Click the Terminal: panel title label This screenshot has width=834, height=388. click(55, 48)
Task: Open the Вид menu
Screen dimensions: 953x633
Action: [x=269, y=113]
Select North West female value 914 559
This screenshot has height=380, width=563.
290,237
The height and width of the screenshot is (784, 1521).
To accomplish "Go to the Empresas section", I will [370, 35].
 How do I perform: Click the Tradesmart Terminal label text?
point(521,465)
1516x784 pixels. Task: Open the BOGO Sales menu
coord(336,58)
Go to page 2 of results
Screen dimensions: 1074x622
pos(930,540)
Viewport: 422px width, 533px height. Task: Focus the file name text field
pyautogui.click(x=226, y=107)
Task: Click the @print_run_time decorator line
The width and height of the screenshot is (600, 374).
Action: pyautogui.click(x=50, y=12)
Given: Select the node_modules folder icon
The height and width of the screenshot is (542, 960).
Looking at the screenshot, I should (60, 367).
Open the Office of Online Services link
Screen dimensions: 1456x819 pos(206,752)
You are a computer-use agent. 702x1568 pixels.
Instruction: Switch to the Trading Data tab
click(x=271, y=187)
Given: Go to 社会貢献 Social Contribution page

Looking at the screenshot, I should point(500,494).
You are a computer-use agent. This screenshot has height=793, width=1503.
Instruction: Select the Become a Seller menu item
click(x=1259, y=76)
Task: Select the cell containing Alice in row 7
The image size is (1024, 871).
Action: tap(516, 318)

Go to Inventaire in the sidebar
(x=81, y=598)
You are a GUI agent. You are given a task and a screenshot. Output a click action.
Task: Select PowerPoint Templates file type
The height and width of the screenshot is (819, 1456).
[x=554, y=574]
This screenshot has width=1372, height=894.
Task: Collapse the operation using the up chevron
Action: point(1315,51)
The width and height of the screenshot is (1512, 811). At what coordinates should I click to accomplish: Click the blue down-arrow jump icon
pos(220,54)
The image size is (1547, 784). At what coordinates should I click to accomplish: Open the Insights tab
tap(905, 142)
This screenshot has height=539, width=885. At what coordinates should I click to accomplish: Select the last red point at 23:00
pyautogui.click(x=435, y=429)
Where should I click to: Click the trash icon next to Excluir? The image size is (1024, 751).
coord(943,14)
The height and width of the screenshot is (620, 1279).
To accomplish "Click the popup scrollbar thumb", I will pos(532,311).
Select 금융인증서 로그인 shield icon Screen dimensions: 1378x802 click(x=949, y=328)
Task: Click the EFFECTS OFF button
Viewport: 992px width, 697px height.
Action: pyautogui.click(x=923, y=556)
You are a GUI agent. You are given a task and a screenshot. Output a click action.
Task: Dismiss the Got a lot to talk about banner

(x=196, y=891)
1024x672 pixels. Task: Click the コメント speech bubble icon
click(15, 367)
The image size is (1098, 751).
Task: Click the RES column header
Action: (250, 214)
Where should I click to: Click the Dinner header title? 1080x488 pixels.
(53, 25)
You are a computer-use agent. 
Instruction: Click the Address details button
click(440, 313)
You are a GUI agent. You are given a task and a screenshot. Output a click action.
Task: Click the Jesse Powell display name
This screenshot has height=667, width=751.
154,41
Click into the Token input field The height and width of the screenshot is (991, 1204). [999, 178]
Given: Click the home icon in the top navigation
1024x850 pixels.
++++++++
■ DIRECTIONS
Print exactly, and only, the lines from the line containing "This screenshot has height=667, width=751." through the final line of the records, both included.

■ RESULT BELOW
This screenshot has height=667, width=751.
154,41
Click into the Token input field The height and width of the screenshot is (991, 1204). [999, 178]
Given: Click the home icon in the top navigation
1024x850 pixels.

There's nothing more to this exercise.